Today, publishing such details from a medical record would be highly illegal, but at the time, there were no laws in Maryland forbidding such a breach of confidence.
Deborah begins to learn about the uses to which her mother's cells were put, but she is confused about what this research entails and what it means. Deborah is unfamiliar with cellular biology, and is also playing a game of telephone in which information is relayed through multiple increasingly unreliable sources. On page 223, "When she found out that scientists had been using HeLa cells to study viruses like AIDS and Ebola, Deborah imagined her mother eternally suffering the symptoms of each disease: bone-crushing pain, bleeding eyes, suffocation." While it is technically true that some part of her mother is alive, Henrietta's cells in a petri dish do not share the memories or personality of Henrietta Lacks, nor can they feel pain.
Chapter 23 introduces a serious moral research issue. Hsu did not ask for consent and caused a great deal of unnecessary terror for Deborah because she did not explain that she wasn't testing for cancer. Understandable. She was conducting intricate scientific research in a language she had only begun to speak; she also describes being deeply intimidated by McKusick, a man who held her career in his hands. (the main cause of cervical cancer is a virus caused HPV; it is generally not considered genetic, so Deborah was probably no more at risk for developing cervical cancer than anyone else in the wider population).
Chapter 23 also begins a new section, "Immortality," which describes the continued impact of Henrietta's cells, life, and legacy. The use of the term "immortality," bandied about by both scientists and members of the Lacks family, calls into question what it actually means to be immortal. Henrietta's cells continue to divide in culture and her memory continues on in the lives of her family members, but she as a person has ceased to exist. Does this still count as immortality?

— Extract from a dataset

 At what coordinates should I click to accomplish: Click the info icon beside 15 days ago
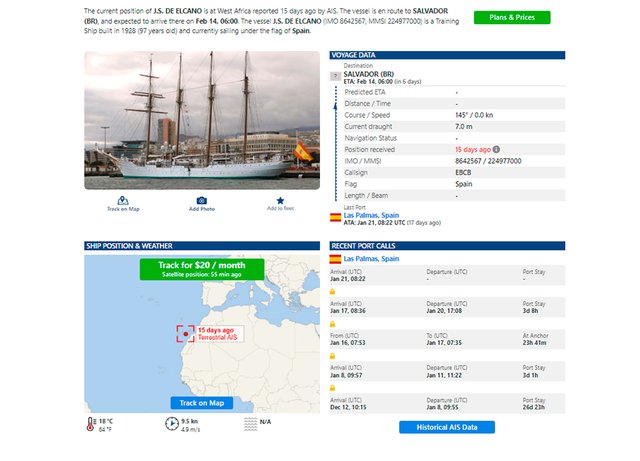[x=497, y=149]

This section raises the theme of paranoia that shapes the experience of the Lacks family throughout the book. Deborah is deeply paranoid that she will die young of cancer like her mother did, and Hsu never explains the purpose of the tests she is conducting, leading Deborah to assume that they are cancer tests. Additionally, Deborah and the rest of the family find out intimate details of their mother's death from a book published by a stranger. Though sometimes frustrating for Skloot and other characters in the book, the paranoid nature of Deborah and her family are reasonable reactions given the circumstances. Their paranoia is a direct consequence of the lies and mistreatment they’ve received.

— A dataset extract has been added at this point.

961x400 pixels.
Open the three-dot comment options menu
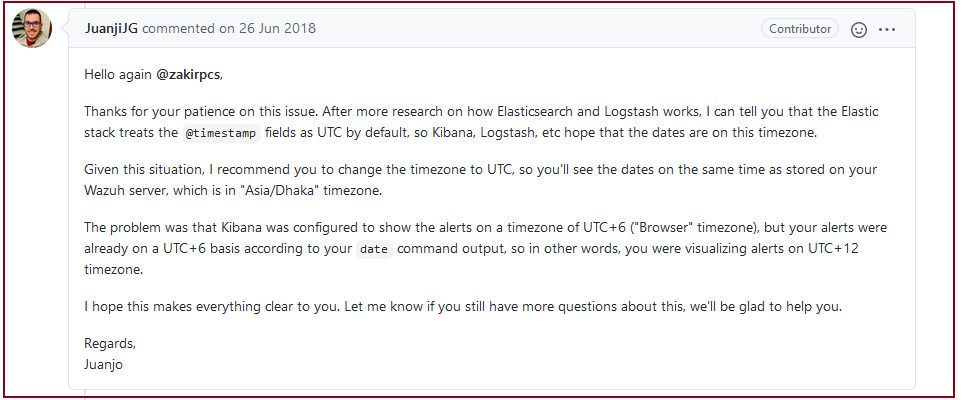pos(887,29)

The research of McKusick and Hsu (especially the article that they published detailing the Lacks family tree) highlights the challenges of genetic research. In genetics, one person's test results can give information about the disease risks of a whole family, which can prompt discrimination in healthcare and employment based on test results from a different person. Modern legislation such as GINA (the Genetic Information and Non-disclosure Act) attempts to protect individuals from discrimination on the basis of genetic status, but such discrimination is often difficult to prove.